● Problem: Your answer should hold exactly the lines below from the line with "You are a GUI" through the line with "The width and height of the screenshot is (900, 670).", both included, and no pictures at all.

┌────────

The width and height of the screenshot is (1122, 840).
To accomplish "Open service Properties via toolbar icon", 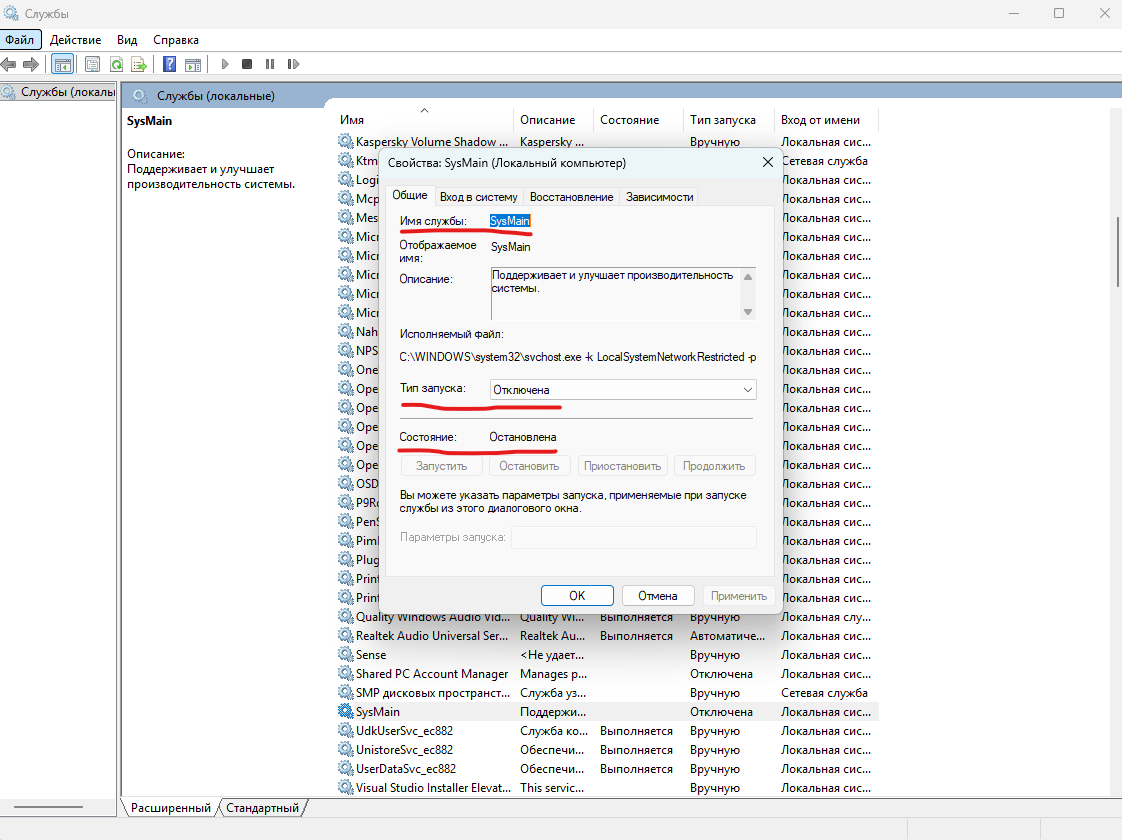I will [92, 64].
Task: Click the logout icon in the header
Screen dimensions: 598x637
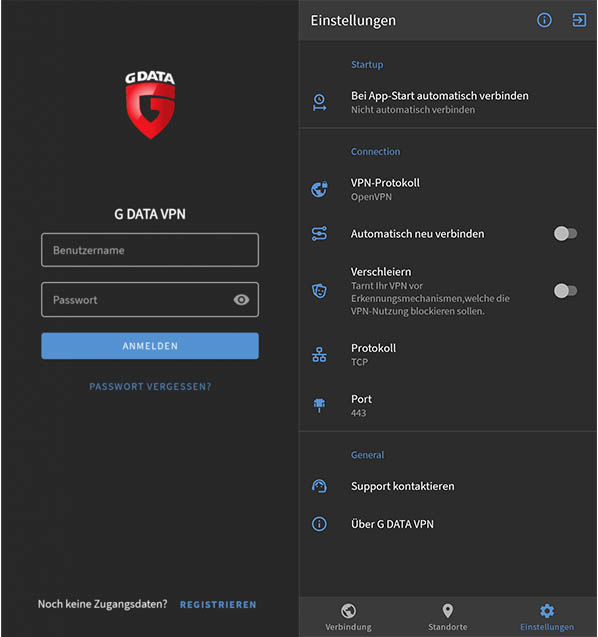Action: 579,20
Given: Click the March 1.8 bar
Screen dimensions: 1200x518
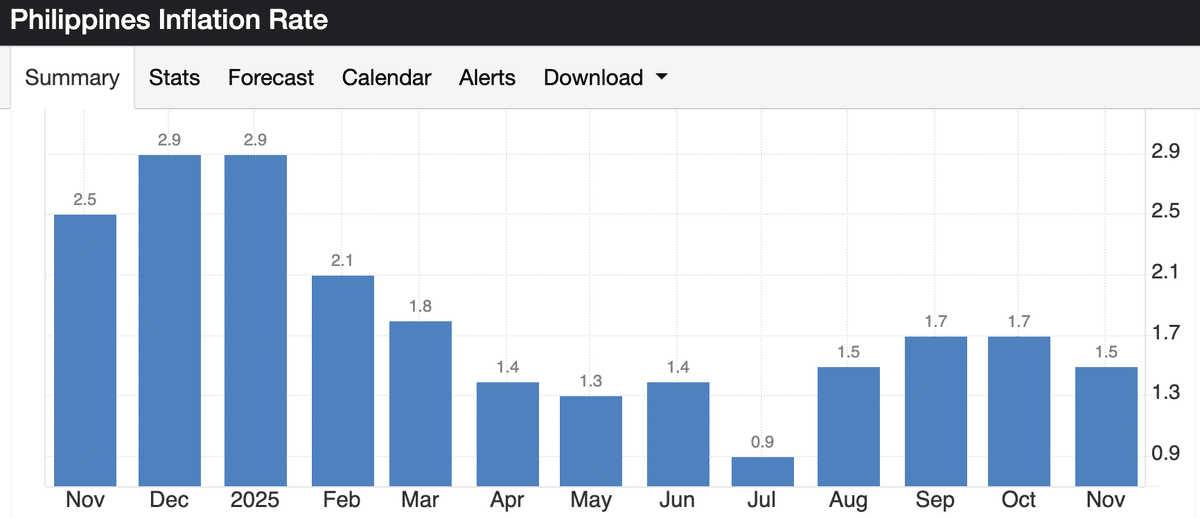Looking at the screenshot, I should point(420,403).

└────────
┌────────

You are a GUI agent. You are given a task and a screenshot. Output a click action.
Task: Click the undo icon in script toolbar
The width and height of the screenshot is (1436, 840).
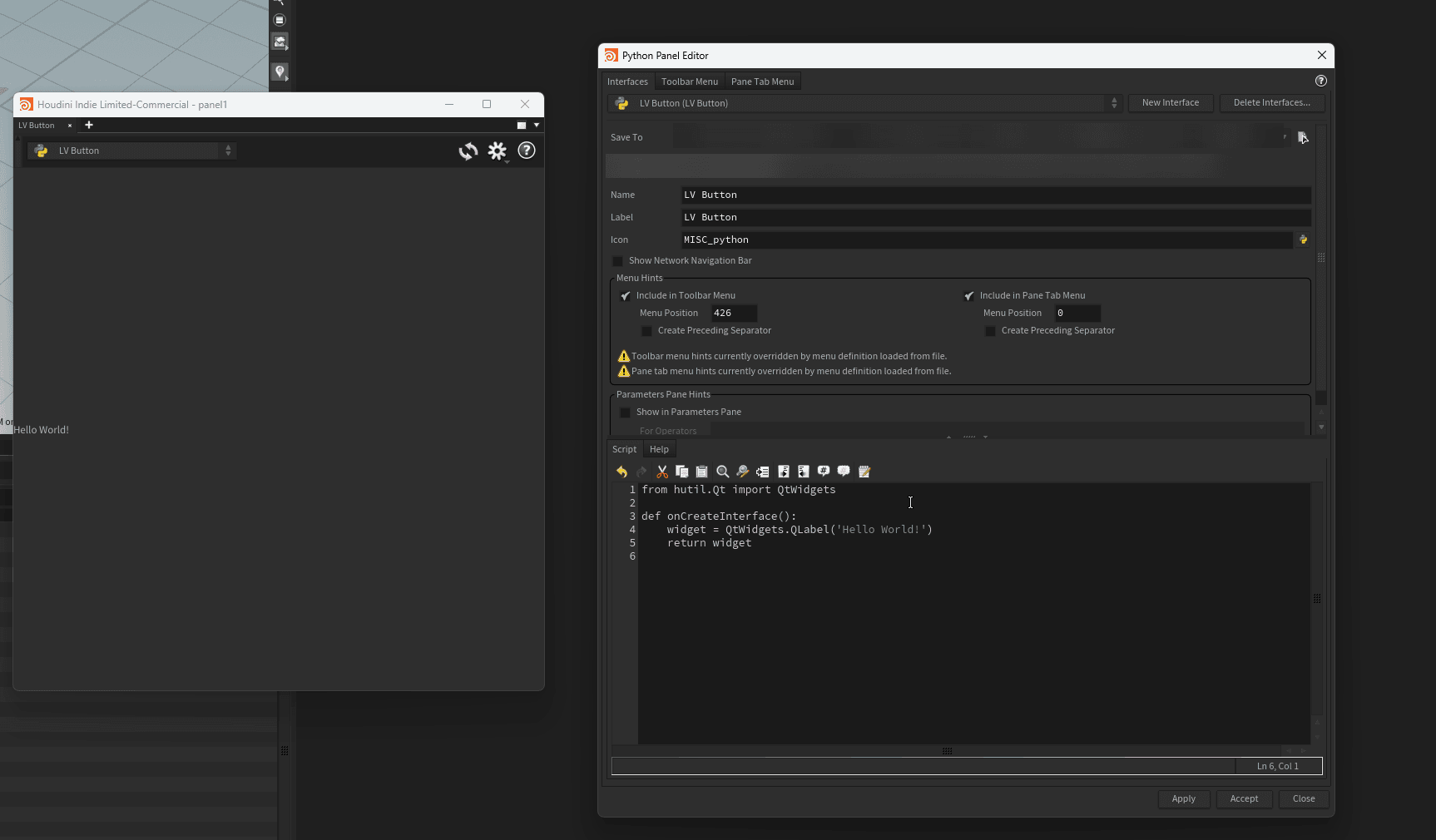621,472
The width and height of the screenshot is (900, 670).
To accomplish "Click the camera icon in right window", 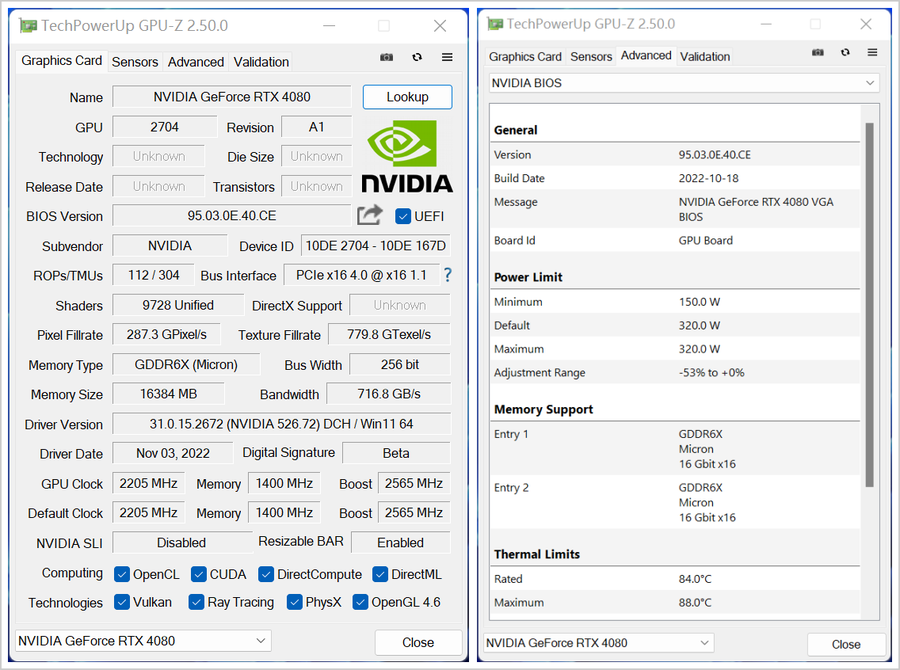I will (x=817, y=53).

└────────

● Solution for this exercise:
You are a GUI agent. You are given a task and a screenshot. Output a click action.
Task: Click the undo icon in script toolbar
The width and height of the screenshot is (1436, 840).
621,472
The width and height of the screenshot is (900, 670).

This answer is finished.